__SOURCE PASSAGE__.
## Start
It's weird he's supportive of your transition but thinks you can't understand men. Does he not get that those who feel male strongly often don't understand females any better than he would? I have no idea what or how women think. If my partner said that I'd ask him just what he thinks I do understand.

I mean sure, there are some experiences we don't have, but I really get tired of this attitude that we transmen are really all woman, just playing at wannabe guys. I'm pretty sure I'd fail an "act like a woman" test any day of the week.

So what the hell are we? Who knows, but it's not a woman, that much we do know. You should tell him you didn't like the insinuation or he'll make the same mistake again probably.

On the other hand it's good he's encouraging you, as long as the encouragement is genuine. Having the experience and perspective to draw from of a person who lived male all their life is still very useful.
## End
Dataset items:
## Start
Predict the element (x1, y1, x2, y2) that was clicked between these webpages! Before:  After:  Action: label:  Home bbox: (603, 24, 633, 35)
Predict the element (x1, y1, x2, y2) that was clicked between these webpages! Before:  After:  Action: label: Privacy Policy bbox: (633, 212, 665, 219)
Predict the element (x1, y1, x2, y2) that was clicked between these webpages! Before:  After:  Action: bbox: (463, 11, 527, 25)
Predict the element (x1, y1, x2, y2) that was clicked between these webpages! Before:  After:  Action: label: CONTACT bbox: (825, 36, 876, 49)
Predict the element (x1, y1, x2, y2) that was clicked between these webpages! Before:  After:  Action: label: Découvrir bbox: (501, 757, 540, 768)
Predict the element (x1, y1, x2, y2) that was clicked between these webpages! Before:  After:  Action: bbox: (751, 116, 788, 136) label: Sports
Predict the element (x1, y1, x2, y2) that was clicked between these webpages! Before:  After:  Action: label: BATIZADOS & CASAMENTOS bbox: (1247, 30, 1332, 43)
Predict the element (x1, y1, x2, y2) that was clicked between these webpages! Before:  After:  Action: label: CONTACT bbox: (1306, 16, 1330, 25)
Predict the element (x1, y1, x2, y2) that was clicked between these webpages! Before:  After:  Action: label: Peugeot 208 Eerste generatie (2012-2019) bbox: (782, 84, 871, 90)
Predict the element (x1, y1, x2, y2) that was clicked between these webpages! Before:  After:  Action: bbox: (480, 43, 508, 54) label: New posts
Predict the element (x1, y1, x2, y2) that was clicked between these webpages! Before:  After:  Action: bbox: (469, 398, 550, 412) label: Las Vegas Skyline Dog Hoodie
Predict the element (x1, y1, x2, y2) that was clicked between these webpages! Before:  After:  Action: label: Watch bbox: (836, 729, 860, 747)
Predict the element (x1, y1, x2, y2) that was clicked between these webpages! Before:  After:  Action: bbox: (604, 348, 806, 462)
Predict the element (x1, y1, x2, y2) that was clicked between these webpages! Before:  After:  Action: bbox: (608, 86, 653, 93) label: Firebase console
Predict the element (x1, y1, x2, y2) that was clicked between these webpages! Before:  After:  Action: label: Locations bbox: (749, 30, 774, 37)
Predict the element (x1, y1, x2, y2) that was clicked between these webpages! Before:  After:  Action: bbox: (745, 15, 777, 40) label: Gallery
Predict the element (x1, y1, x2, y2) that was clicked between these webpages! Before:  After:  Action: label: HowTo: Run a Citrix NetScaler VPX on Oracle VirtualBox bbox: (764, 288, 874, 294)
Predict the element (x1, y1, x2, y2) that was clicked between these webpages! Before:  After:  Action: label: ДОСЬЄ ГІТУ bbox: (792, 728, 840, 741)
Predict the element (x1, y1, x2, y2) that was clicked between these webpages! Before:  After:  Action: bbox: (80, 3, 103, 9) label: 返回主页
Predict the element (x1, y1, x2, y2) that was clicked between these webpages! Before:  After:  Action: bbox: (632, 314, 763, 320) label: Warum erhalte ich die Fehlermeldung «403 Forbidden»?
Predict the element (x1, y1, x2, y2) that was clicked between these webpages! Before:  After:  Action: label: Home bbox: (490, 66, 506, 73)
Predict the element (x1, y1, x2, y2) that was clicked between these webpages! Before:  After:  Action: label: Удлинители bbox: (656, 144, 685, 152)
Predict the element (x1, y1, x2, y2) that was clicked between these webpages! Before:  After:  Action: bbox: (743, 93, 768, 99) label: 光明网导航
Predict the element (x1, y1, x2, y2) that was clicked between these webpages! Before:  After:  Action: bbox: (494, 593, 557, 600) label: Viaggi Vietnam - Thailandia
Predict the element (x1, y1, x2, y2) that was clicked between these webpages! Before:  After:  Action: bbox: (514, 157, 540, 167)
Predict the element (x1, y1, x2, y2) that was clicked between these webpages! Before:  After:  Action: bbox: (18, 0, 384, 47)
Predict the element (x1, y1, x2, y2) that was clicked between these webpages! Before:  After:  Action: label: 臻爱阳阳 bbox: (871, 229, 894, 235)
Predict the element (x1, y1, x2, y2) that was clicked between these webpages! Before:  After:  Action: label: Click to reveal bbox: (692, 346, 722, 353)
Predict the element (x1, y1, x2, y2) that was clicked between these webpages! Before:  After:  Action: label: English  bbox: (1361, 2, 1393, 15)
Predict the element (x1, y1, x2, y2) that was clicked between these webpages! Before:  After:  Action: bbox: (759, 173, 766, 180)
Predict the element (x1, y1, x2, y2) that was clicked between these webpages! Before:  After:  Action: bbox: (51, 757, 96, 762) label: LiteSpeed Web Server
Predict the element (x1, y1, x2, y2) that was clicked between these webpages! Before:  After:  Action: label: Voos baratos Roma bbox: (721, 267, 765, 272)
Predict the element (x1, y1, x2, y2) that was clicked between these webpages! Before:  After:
## End
__WHAT IS ASKED__.
• A. According to the source passage, what kind of test does the writer expect to fail any day of the week?
• B. Transcribe the source passage between "I mean sure, there" and "mistake again probably.", inclusive.

__THE RESPONSES__.
• A. An "act like a woman" test.

• B.
I mean sure, there are some experiences we don't have, but I really get tired of this attitude that we transmen are really all woman, just playing at wannabe guys. I'm pretty sure I'd fail an "act like a woman" test any day of the week.

So what the hell are we? Who knows, but it's not a woman, that much we do know. You should tell him you didn't like the insinuation or he'll make the same mistake again probably.